WASHINGTON (RNS) The “raghead” comment aimed at South Carolina gubernatorial candidate Nikki Haley was unfair, uncalled for and unreasonable, Sikh advocacy groups said.
“It is a very unfortunate situation,” said Gurinder Singh Mann, director of the Center for Sikh and Punjab Studies at the University of California, Santa Barbara. “The color of her skin or her background should not be a consideration for whatever she is trying to achieve.”
During an interview on the Internet talk show “Pub Politics,” state Sen. Jake Knotts said of Haley, “We’ve already got a raghead in the White House, we don’t need another raghead in the governor’s mansion.”
Knotts also said Haley’s campaign was orchestrated by Sikhs in foreign countries; Haley is of Indian descent and was raised a Sikh but converted to Christianity as an adult.
“I don’t think that there are any Sikh associations planning on those lines,” Singh Mann said.
Knotts, who supports Haley’s Republican opponent, Lt. Gov. Andre Bauer, has since apologized. He said his “intended humorous context was lost in translation” and Haley was “pretending to be someone she is not.”
The Rev. Welton Gaddy, president of the Interfaith Alliance, also criticized Knotts’ apology.
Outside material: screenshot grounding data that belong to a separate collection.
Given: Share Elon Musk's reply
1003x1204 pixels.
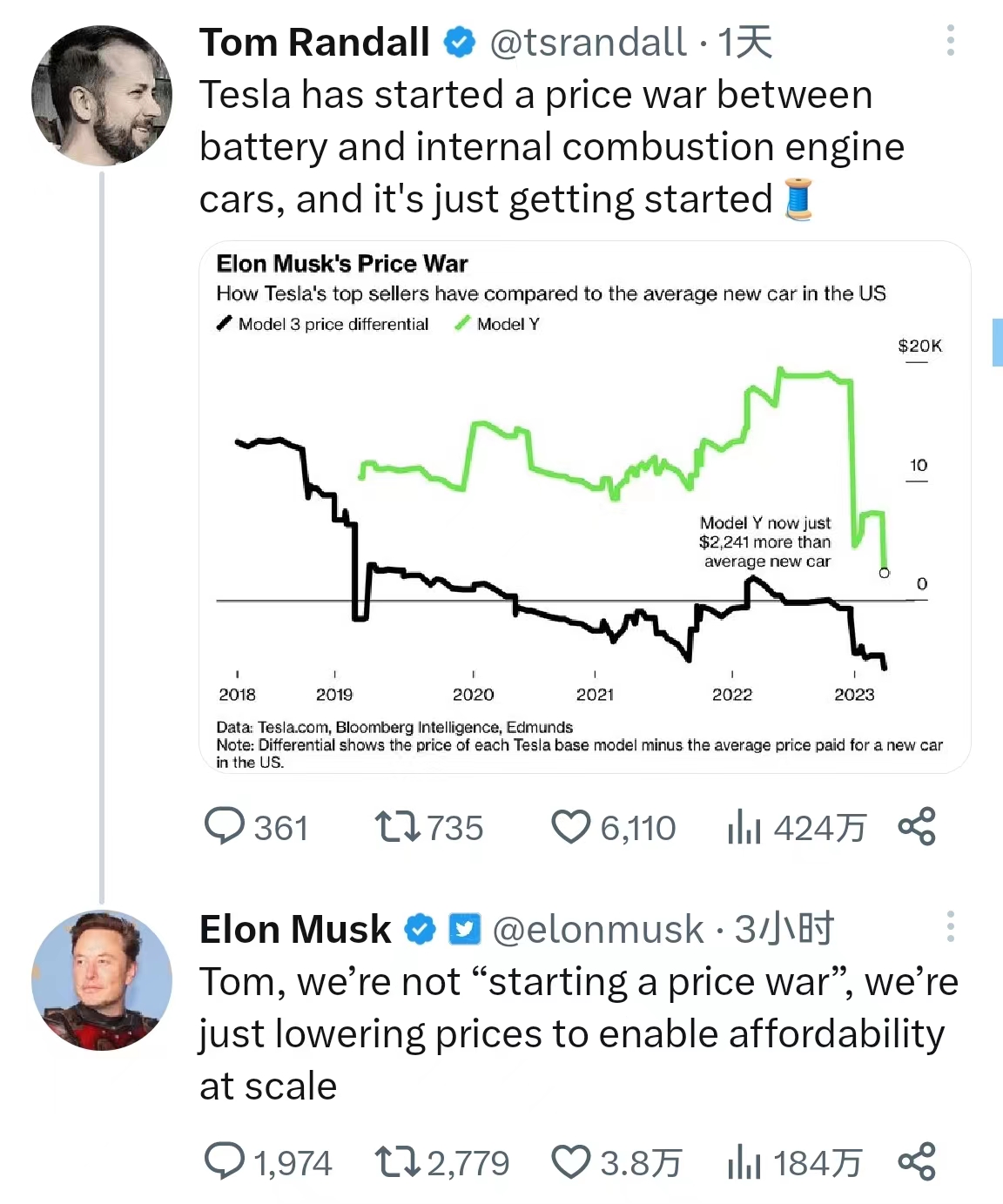Looking at the screenshot, I should [917, 1161].
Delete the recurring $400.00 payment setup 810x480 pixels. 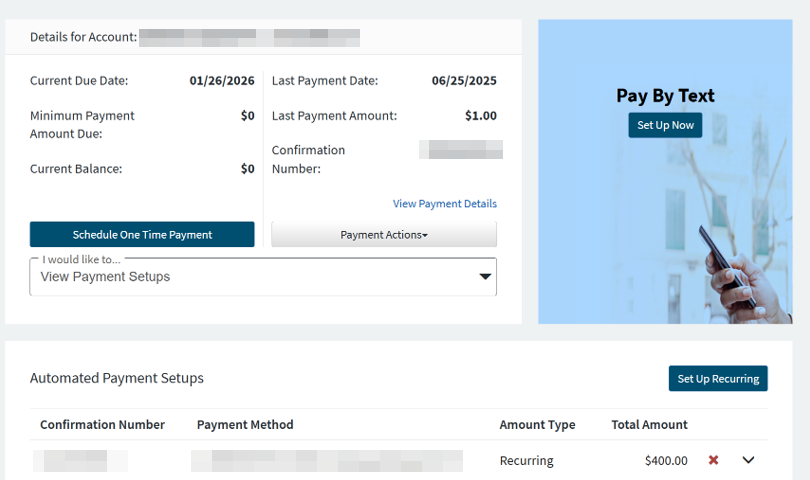[713, 460]
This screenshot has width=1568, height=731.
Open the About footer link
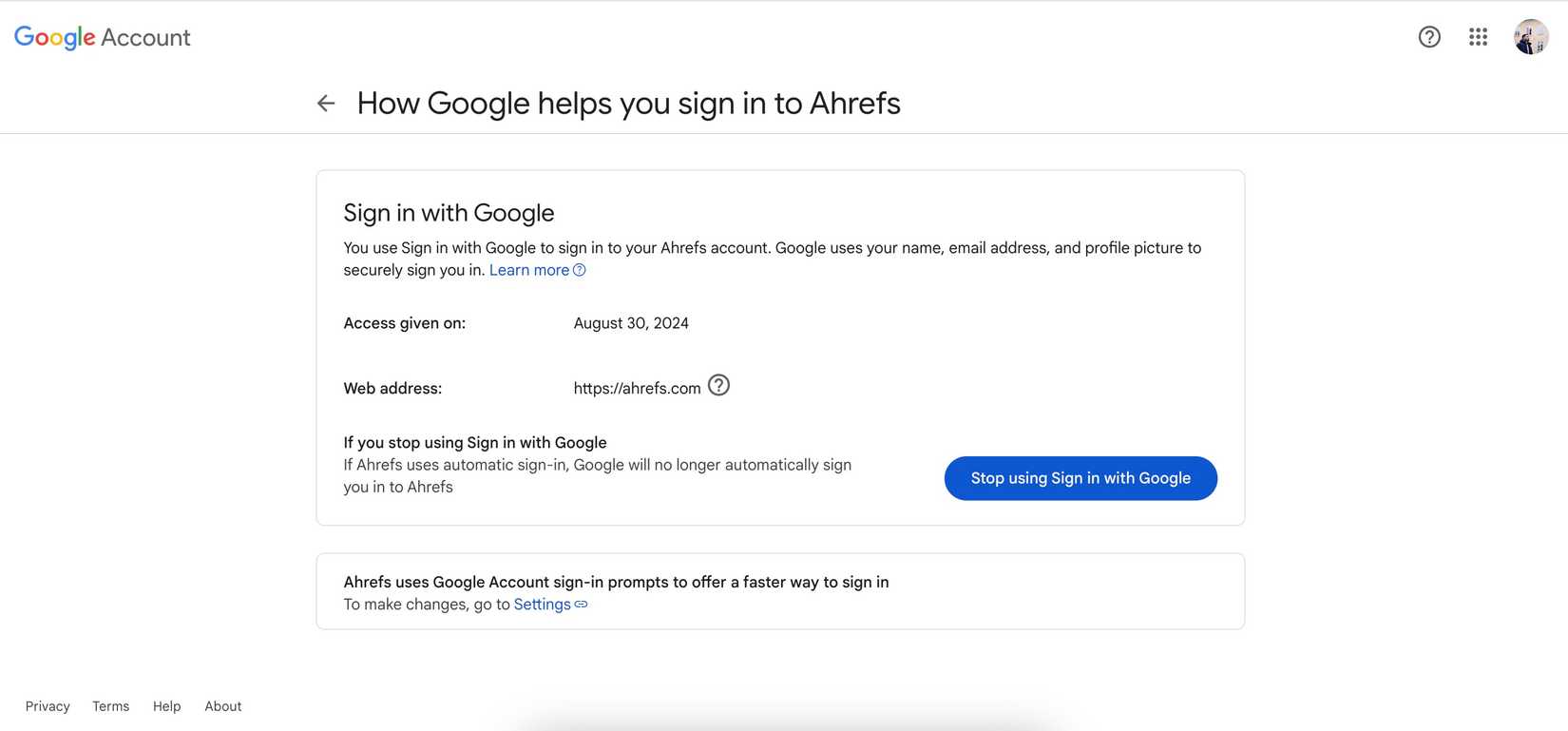point(222,705)
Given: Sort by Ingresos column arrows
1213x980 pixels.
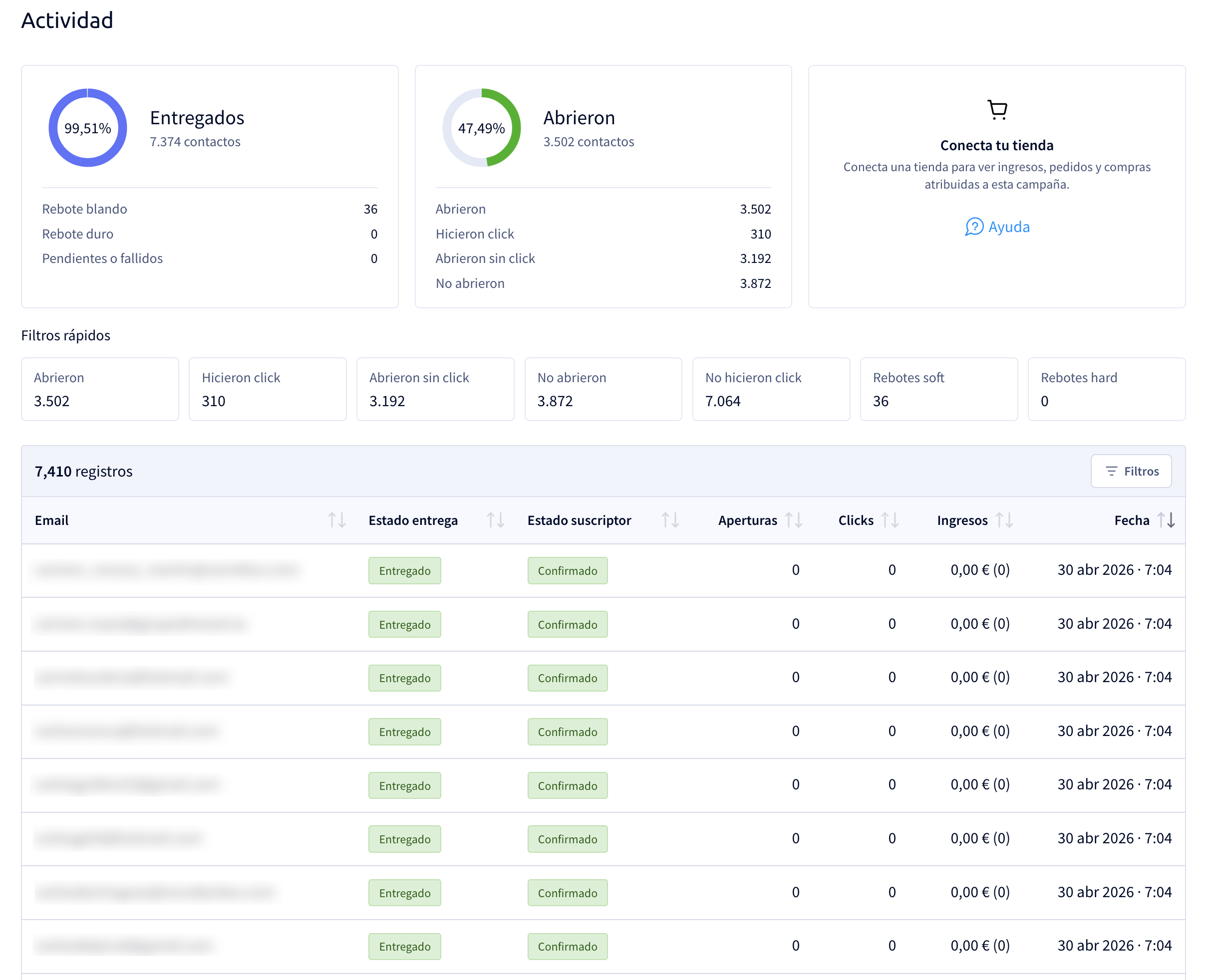Looking at the screenshot, I should 1004,520.
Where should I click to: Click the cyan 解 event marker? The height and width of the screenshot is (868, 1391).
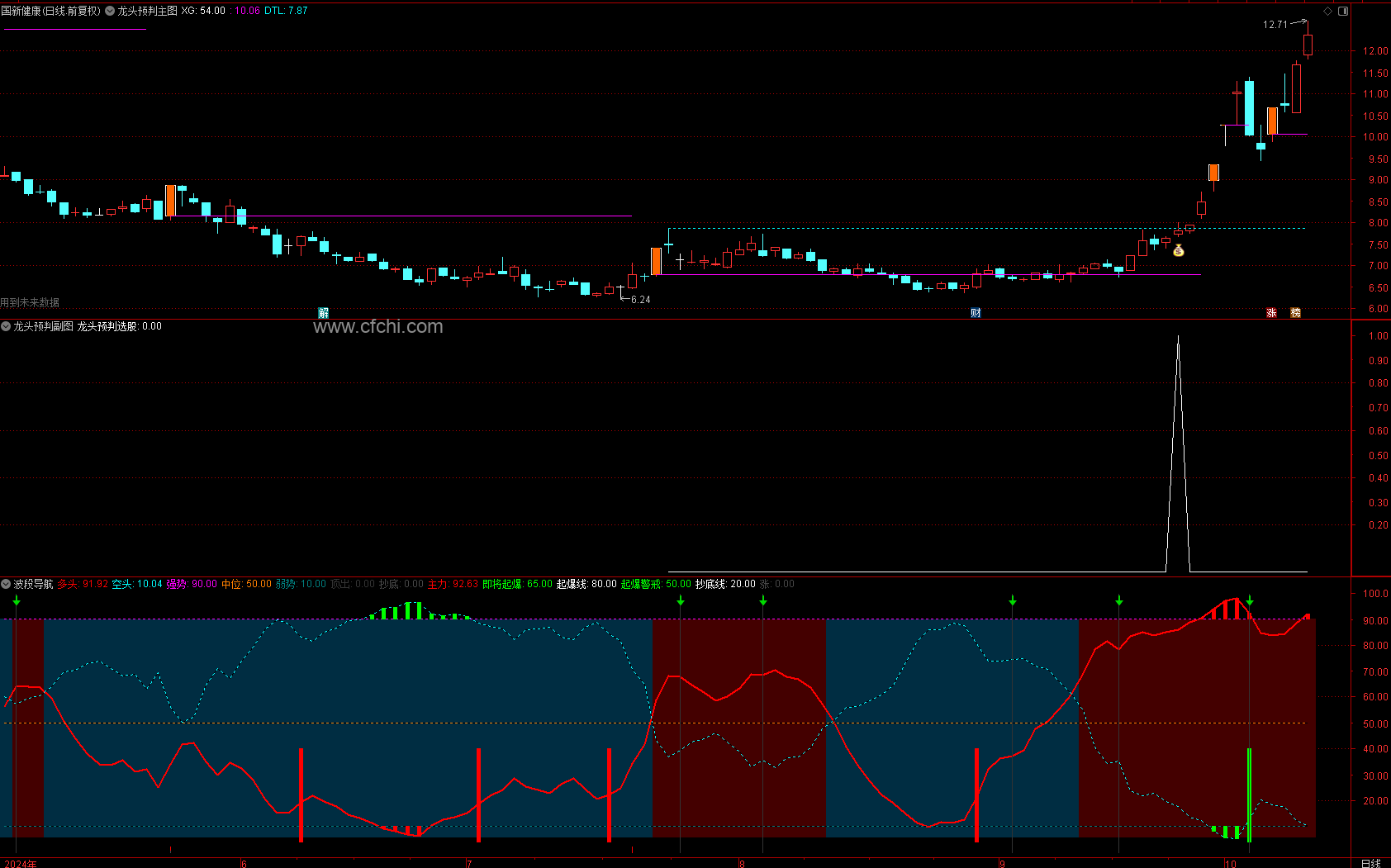[x=323, y=313]
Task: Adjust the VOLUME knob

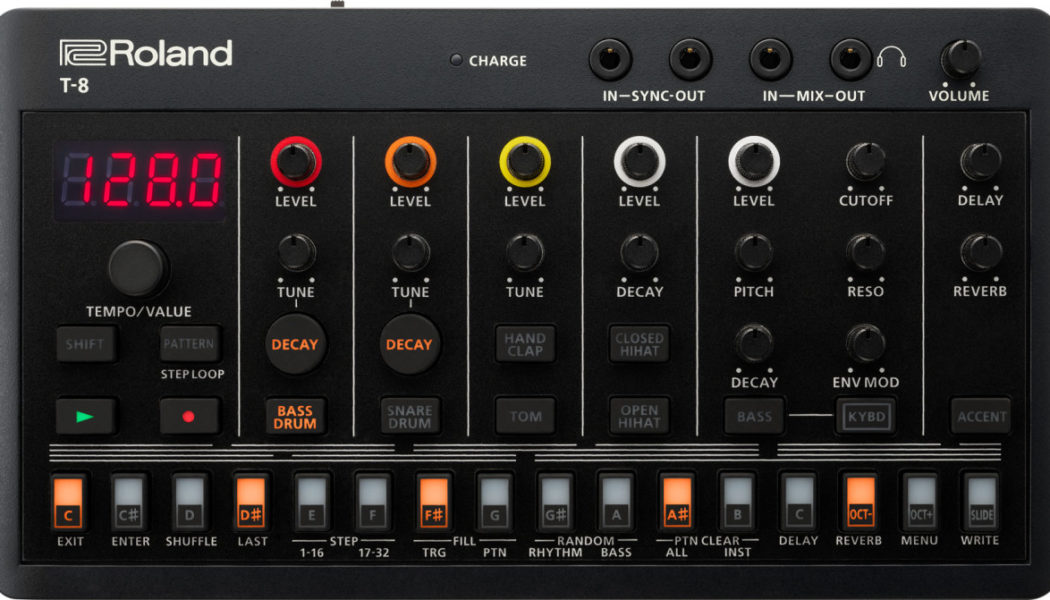Action: [x=959, y=57]
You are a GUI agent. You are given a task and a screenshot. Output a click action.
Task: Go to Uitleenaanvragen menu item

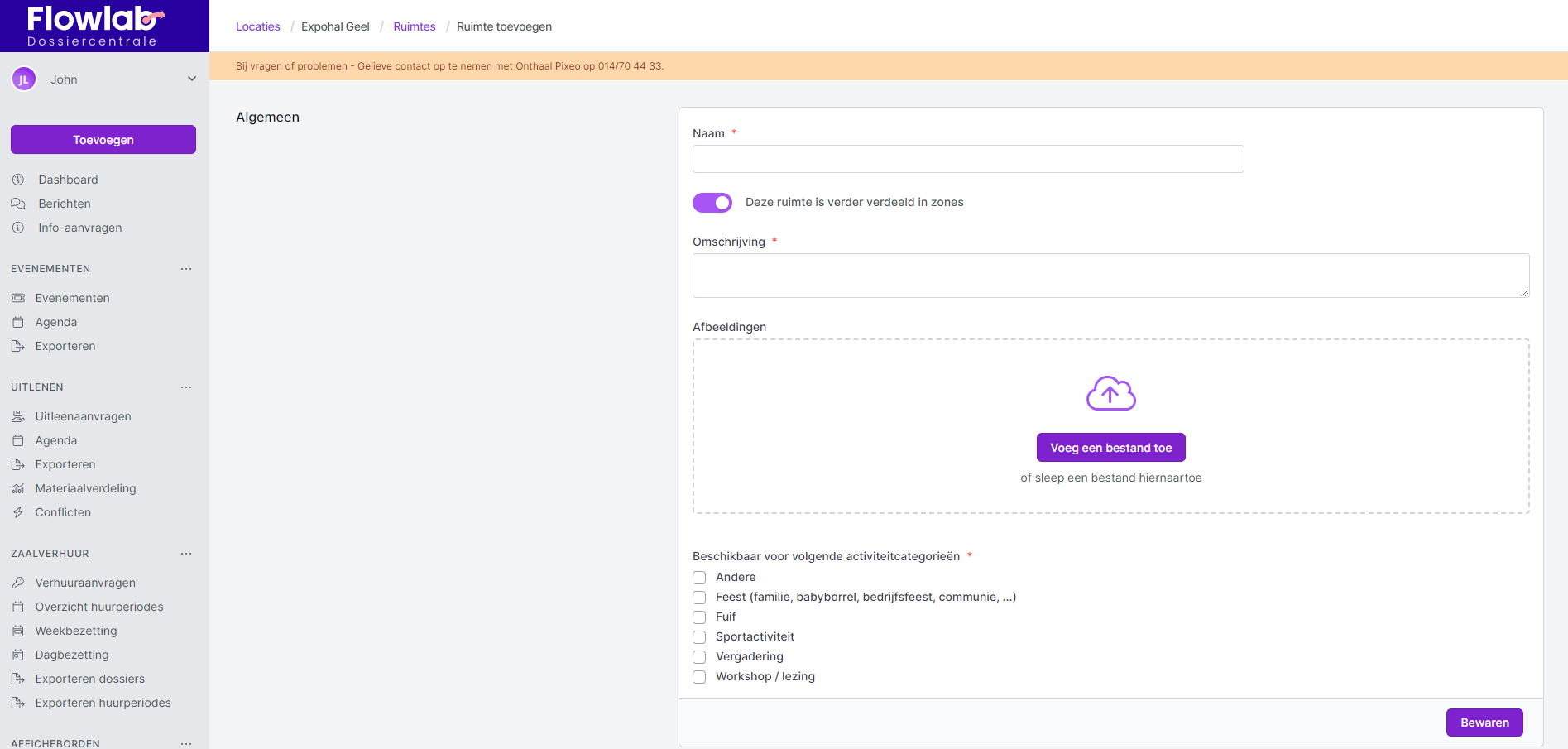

“Calling her religion into question, as Sen. Knotts continued to do in his apology, is wrong enough — using the language he did is repulsive and demonstrates his own lack of knowledge about how to conduct himself as a public servant,” Gaddy said in a statement.
Singh Mann did not believe the apology.
“It’s sad… I guess he’s using the term that it was a distasteful joke taken out of context but, you know, that’s the sort of routine explanation,” he said.